Perninha! Não se trata exatamente de um palavrão. Mais correto seria dizer que se trata de um termo cunhado, como tantos outros, para situações específicas. Chinelinho, por exemplo. Quem é do ramo já os ouviu, e não faria cara de paisagem se visse alguém ser tratado desse jeito. Que me perdoem aqueles que por ventura não tenham intimidade suficiente com o futebol para ter uma noção clara do que se quer dizer no momento em que se recorre a esses termos. Em linhas gerais, chinelinho é o cara que não é muito dado a grande esforços e vira e mexe é visto de chinelo pelas dependências do clube, sem condição de jogo, se ocupando de outros cuidados enquanto o time treina ou joga.
Já o termo "perninha" foi meio consagrado dias atrás quando o técnico do São Paulo, Fernando Diniz, o colocou entre um punhado considerável de palavrões, na hora de dar uma cobrada forte no jogador Tchê Tchê, um de seus comandados. Seria algo meio como preguiçoso. Diniz também usou o adjetivo mascarado, mas esse transborda as quatro linhas e tenho certeza que no seu meio de convívio alguma figura a essa altura já deve ter deixado bem claro do que se trata. É do jogo da vida. Mas se escolho o tema é com a intenção de tratar justamente desse linguajar que desde sempre acompanhou o jogo de bola. Pra não dizer os modos, o que exigiria um tratado.
Confesso pra vocês que essa falta de polidez não me espanta. Mas estou longe de considerar argumento cabível afirmar que sempre foi assim e por isso sempre será. A história mostra que o jogo de bola já teve seus lordes. Poucos, é verdade, mas que devem nos servir de prova de que outros comportamentos são possíveis. O que destoa mesmo nessa história é ver um cara como Fernando Diniz envolvido nela como protagonista, alguém que desde sempre me pareceu muito interessado em dar ao homem por trás do jogo um tratamento diferente. E ao ver suas ideias tendo a crer que continua sendo. Poderia ser só um desses momentos em que o cara não segura a onda, mas é fato que em outras ocasiões ele já agiu de modo a corroborar essa imagem.

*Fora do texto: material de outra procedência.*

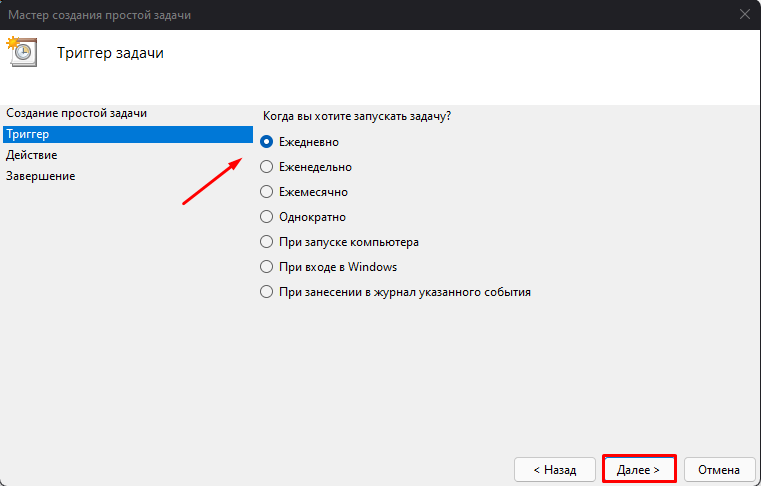Viewport: 761px width, 486px height.
Task: Click the Триггер задачи header text
Action: 110,53
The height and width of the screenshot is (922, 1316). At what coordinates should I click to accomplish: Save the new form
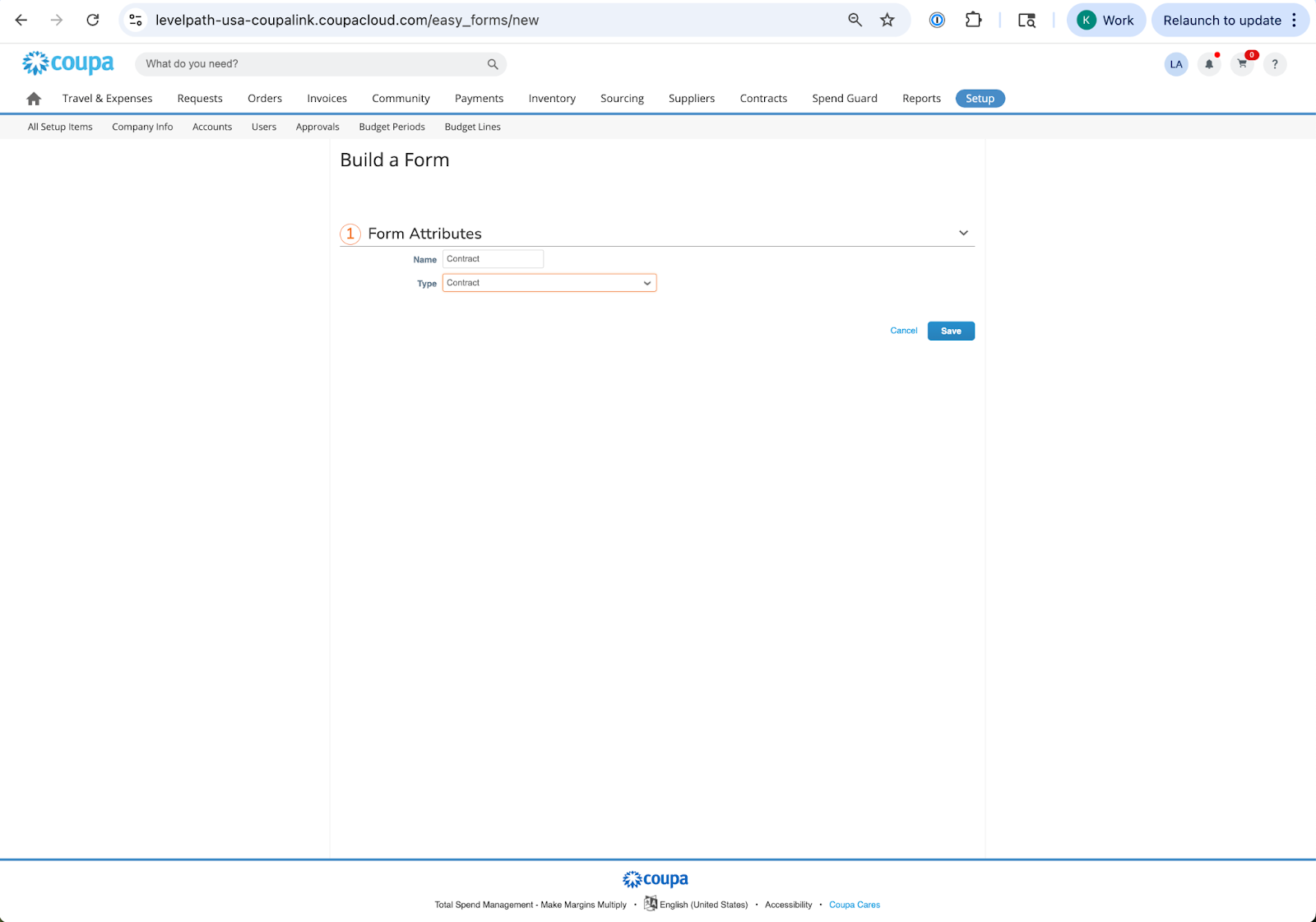pos(951,331)
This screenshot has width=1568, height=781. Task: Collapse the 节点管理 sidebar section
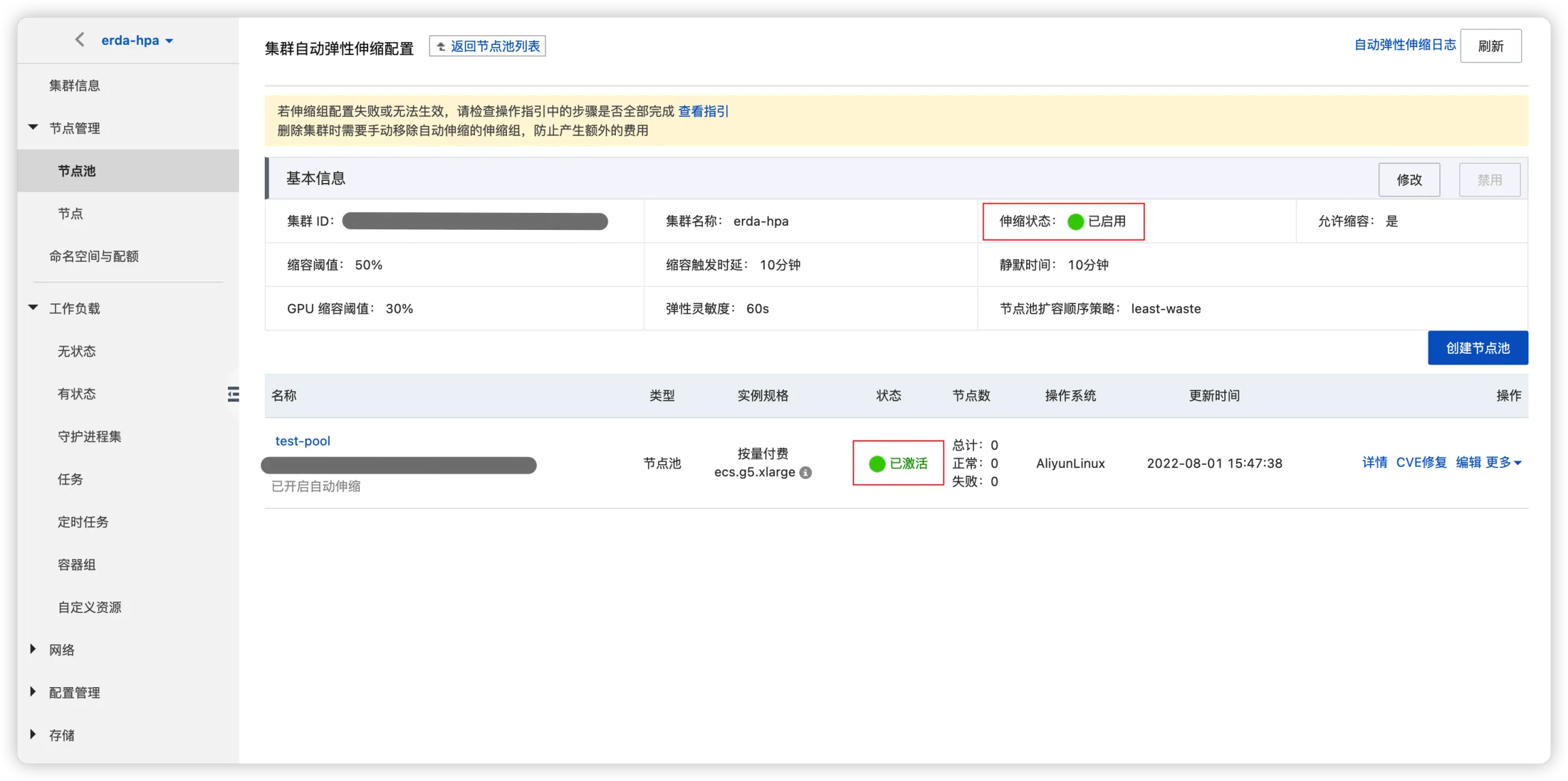click(33, 127)
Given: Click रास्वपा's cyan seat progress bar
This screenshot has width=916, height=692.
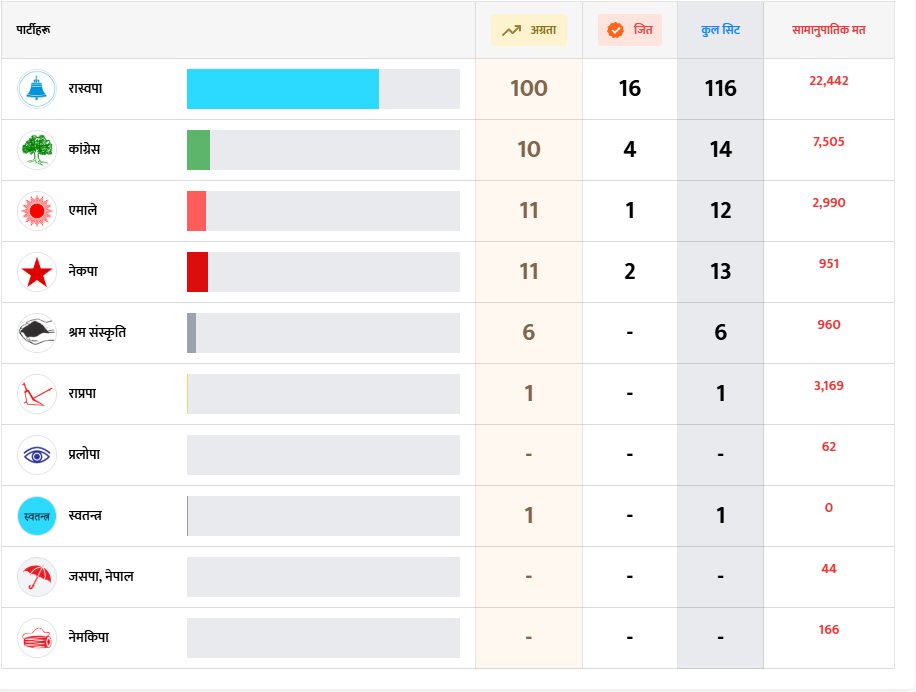Looking at the screenshot, I should [x=283, y=89].
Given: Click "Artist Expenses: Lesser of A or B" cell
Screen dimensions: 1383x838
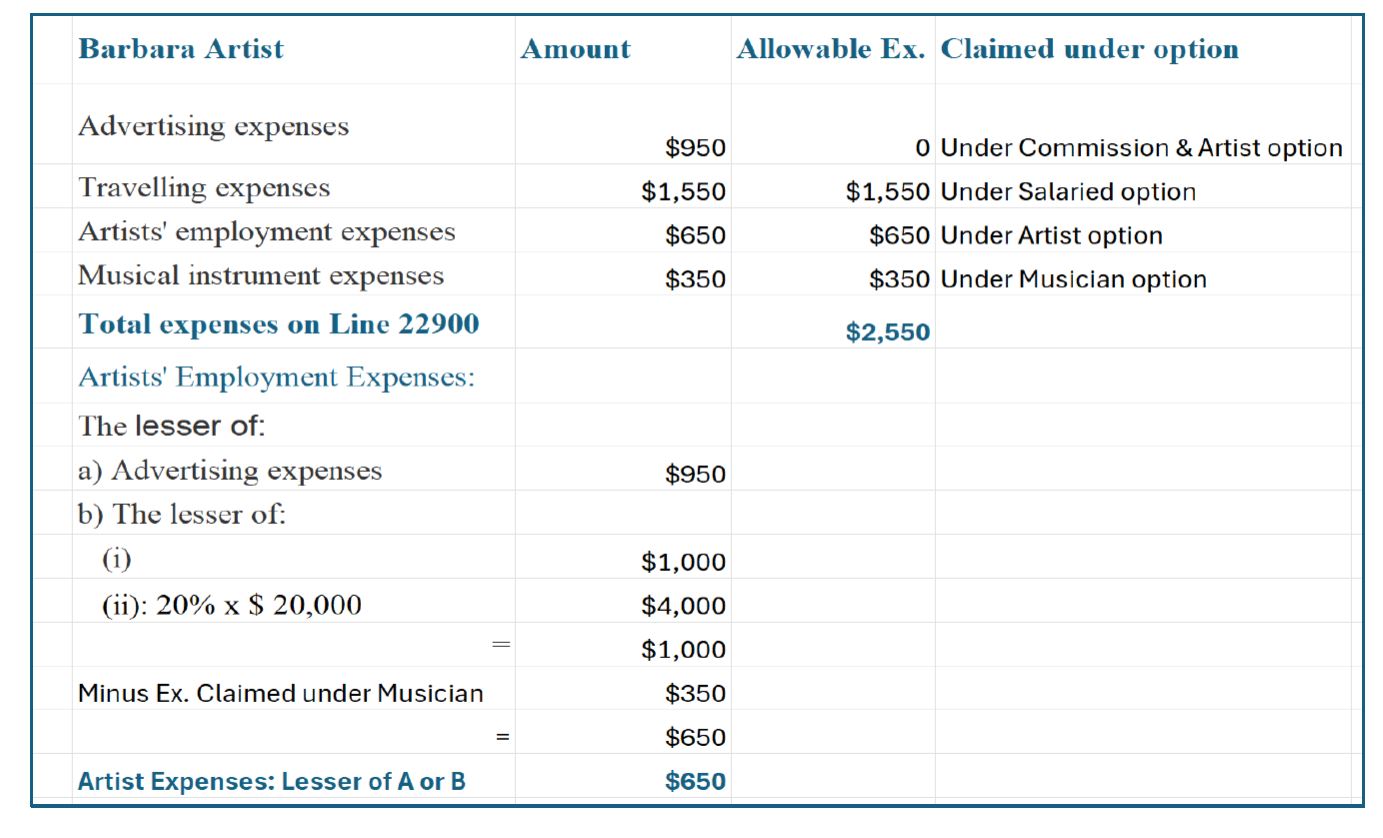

A maneira como se fala, como se trata os outros, muda a olhos vistos. Termos são banidos nos obrigando a rever conceitos. E esse papo de que no futebol é assim não cola. O próprio jornalismo viveu essa transformação. Desde sempre ouvi histórias de nomes brilhantes que insistiam em tratar subordinados de redação aos palavrões, quase aos tapas. Não duvido que alguém triunfe usando esse tipo de comportamento. Até porque o futebol tem lá suas peculiaridades, e como tem. Mas achar que só é possível tirar o máximo de uma equipe aos berros e distribuindo palavrões me soa, além de ultrapassado, como uma tática ruim, rasa. É mais ou menos como dar uma de perninha quando se tem de encontrar outras soluções, caminhos que tenham a ver com o que o passar do tempo costuma exigir de nós.
Vladir Lemos é jornalista, apresentador Revista do Esporte e diretor de Esporte da TV Cultura.